Voltammetric Investigations of the Dissolution of Copper in Acidic Cupric Chloride Solutions Containing Additional Dissolved Cuprous Ions: Nadine Koerbler1; Eva Gerold1; Thomas Krivec1; Jolanta Klocek1; Helmut Antrekowitsch1; 1Montanuniversity of Leoben
The impact of additional cuprous ions on the dissolution of pure copper in acidic cupric chloride solutions and the behavior of individual copper chloride complexes were investigated by detecting characteristic current potential curves using a rotating disk electrode setup. Due to the variation of different parameters like temperature, rotation speed and concentration of the reactive species the influence on the conversion rate can be interpreted. This work deals with the application of voltammetry in a three-electrode setup. In this system, a pure copper sample was installed as a working electrode and contacted with defined acidic solutions containing certain copper ions. Elevated temperatures and rotation speeds amplify the reactions between electrolyte and metal. Higher concentrations cause pronounced concentration gradients, which affect the diffusion of reactive ions. Further studies on the formation of copper chloride complexes should provide more information on optimized solutions.

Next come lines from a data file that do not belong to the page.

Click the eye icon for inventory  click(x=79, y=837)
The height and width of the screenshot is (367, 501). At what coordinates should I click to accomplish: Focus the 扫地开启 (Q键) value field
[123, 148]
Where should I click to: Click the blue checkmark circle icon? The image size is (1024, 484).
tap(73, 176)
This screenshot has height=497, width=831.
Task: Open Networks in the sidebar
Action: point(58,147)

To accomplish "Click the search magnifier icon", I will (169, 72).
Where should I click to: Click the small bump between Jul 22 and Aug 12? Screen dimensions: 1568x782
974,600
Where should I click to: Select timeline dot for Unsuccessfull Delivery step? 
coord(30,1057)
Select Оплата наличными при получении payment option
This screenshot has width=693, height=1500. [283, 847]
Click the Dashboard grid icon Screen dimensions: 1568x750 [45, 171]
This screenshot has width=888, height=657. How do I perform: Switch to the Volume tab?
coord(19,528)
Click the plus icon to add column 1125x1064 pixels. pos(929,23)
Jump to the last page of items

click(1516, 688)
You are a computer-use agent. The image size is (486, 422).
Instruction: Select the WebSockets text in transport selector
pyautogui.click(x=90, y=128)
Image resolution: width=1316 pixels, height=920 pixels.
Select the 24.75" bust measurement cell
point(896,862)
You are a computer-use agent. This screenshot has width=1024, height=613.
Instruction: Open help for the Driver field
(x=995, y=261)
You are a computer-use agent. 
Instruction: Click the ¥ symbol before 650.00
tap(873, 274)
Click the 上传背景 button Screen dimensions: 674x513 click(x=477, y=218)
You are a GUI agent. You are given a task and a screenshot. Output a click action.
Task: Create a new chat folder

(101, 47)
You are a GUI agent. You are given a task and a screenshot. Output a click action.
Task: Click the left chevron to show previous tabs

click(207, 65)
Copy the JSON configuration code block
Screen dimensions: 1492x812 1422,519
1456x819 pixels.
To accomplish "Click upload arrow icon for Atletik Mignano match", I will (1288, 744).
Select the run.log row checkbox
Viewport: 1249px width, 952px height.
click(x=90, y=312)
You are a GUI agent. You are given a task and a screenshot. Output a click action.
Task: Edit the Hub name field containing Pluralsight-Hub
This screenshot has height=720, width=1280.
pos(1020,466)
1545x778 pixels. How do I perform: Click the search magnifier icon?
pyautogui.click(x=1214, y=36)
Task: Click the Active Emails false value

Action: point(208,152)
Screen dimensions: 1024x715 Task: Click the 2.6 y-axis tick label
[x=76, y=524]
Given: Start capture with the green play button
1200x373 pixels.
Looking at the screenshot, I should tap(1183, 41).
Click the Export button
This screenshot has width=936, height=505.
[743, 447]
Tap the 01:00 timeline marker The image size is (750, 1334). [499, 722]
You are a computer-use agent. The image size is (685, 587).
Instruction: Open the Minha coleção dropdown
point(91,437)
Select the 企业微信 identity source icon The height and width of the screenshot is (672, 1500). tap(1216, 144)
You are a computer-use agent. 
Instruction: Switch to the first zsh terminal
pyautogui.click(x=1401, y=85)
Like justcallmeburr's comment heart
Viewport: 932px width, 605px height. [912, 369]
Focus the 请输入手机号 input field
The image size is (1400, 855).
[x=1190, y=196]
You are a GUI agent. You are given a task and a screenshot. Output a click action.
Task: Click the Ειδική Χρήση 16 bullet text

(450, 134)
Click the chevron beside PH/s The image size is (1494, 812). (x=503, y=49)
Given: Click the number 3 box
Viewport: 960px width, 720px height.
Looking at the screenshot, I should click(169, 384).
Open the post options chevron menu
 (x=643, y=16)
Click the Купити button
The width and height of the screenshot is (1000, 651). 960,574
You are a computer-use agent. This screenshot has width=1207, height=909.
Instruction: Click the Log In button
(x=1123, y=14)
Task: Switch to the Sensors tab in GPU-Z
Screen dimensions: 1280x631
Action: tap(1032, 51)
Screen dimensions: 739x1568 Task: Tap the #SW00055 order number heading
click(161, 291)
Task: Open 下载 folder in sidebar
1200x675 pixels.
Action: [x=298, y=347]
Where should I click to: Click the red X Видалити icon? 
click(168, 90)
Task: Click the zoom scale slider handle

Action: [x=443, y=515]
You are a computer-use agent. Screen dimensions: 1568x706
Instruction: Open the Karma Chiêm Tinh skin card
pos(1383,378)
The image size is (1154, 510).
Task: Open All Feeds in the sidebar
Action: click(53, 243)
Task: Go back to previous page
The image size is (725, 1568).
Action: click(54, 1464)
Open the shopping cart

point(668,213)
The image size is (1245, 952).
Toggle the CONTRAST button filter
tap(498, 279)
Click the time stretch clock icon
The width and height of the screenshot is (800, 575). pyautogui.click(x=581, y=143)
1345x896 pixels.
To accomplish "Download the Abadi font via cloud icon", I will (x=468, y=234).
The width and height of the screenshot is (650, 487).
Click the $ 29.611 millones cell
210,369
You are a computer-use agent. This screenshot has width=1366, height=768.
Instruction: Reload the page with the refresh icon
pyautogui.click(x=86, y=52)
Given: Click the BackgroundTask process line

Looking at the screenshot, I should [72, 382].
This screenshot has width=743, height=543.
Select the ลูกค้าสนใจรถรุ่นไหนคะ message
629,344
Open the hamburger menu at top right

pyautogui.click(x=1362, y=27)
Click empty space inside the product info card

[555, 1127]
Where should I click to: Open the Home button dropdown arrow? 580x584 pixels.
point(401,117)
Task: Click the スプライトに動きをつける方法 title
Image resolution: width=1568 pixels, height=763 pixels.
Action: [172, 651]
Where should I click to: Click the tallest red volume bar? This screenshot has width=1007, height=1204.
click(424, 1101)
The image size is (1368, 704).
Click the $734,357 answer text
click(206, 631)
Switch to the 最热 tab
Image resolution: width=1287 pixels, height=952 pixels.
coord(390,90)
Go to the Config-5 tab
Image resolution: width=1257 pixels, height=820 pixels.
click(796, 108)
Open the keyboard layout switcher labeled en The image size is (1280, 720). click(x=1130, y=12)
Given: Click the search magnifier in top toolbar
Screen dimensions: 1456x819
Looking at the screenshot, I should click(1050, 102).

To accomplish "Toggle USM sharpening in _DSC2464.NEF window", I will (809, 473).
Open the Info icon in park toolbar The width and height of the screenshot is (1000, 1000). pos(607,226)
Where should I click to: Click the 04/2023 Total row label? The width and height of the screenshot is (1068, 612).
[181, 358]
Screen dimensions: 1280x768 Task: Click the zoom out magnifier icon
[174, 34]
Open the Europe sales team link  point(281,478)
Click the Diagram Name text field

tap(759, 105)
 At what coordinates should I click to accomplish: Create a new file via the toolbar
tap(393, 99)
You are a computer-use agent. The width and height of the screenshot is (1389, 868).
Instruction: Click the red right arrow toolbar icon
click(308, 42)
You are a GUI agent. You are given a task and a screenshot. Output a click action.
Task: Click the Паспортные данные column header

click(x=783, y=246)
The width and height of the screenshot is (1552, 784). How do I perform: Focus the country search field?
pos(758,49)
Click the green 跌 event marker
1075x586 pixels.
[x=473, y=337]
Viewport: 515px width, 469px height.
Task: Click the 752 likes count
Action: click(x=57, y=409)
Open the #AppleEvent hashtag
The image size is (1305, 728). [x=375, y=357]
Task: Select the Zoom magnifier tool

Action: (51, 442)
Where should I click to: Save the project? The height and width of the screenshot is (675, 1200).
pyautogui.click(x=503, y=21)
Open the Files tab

Site Preference of Ti in 6H-SiC: A Combined Photoluminescence and Theoretical Calculation Study: Hui Chen1; Kazuki Morita1; 1University of Tokyo
SiC is a promising material for high-voltage power devices due to its high electron mobility. The top seeded solution growth (TSSG) method is an efficient method to grow SiC from the Si–Ti solvent at low temperature, and therefore, Ti exists as a background impurity in the SiC crystals produced by TSSG. The Ti impurity affects the properties of SiC by forming deep levels inside the bandgap, and as thus, reducing the minority carrier lifetime. However, it is difficult to confirm the site preference of Ti in 6H-SiC, since the Ti acceptor level is inactive in 6H-SiC. In this work, a combined photoluminescence (PL) and theoretical calculation study was conducted to research the bonding state of Ti in 6H-SiC. The PL spectra for the Ti-doped 6H-SiC were measured at low temperature, and the corresponding theoretical calculation was performed to confirm the site preference of Ti in 6H-SiC.
Measurement of Thermodynamic Property of Mg in Molten Iron at 1823 K by Transpiration Method: Tomoya Nakamura1; Akiko Nakajima1; Kazuki Morita1; 1Graduate School of Engineering, The University of Tokyo
Magnesium, which has high affinity for oxygen and sulfur, is useful for deoxidization and desulfurization in steelmaking processes. In order to optimize such processes, thermodynamic property of Mg in molten iron is indispensable. However, because of its high reactivity and high vapor pressure, there are few reliable thermodynamic data at steelmaking temperatures.In this study, molten iron was equilibrated at 1823 K in a controlled Mg chemical potential by transpiration method. Hydrogen added argon gas with a certain Mg partial pressure was flown onto molten iron, followed by chemical analyses of Mg and oxygen contents of iron. Then the standard Gibbs energy of dissolution reaction of Mg into molten iron was clarified also by eliminating the effect of oxygen using the first and second order interaction parameters between oxygen and Mg.